15-10-2018 by redazione
It was called "Jumba La Mtwana", where "jumba" in kiswahili means "home".
It was an Arabic citadel built in the 13th century AD on the banks of the Indian Ocean, not far from the cove of today's Mtwapa, about twenty kilometers north of Mombasa.
We have just entered the County of Kilifi and it is one of the few interesting historical archaeological sites in this area, along with the ruins of Gede, between Watamu and Malindi, and those of the village of Mnarani, on the creek of Kilifi.
Jumba La Mtwana, however, has a peculiarity: the fortified citadel was on the open sea, a sign that the population that inhabited it, in addition to being dedicated to fishing and maritime trade, did not fear assaults of boats and pirates.
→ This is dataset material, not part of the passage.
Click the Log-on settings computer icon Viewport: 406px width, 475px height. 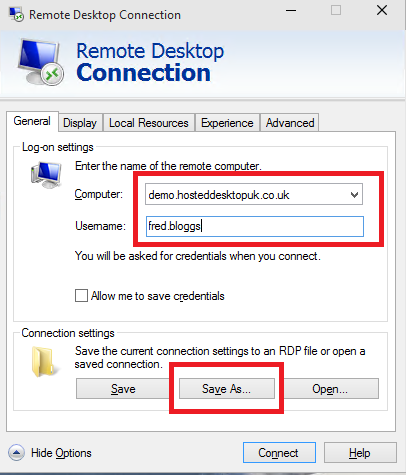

Here, unlike other moorings of the Swahili coast of the same period, there was trafficking of slaves but not the worst life conditions for all and despite the proximity to Mombasa, plundered several times, conquered and lost by local people, Jumba La Mtwana has resisted for 4 centuries and had its own physiognomy that differentiates it from other similar settlements.
First of all, the houses, almost "terraced houses" ante litteram, all the same and with equal internal and external spaces, a single mosque on the seashore and only a couple of palaces richer and larger than the others.
A guided tour of the open-air museum of Jumba La Mtwana reveals other details that unite the citadel to other Arab settlements in Lamu, Tanzania and Mozambique.
The local people, fishermen and traders, had certainly established relationships by sea with other realities.
Jumba La Mtwana was also visited by Vasco Da Gama and subsequent Portuguese fleets, who unlike the hostility encountered in Mombasa, here found a welcome and opportunity to refresh and embark fresh water.
As part of a holiday in Mombasa, Kilifi or a long stay in Malindi and Watamu, this historic site is worth a visit, to get a better idea of the history of the coast of Kenya.
At the entrance of the site, there is also a small museum dedicated to the architecture (and not only) Swahili throughout the coast with similarities in Tanzania and Mozambique.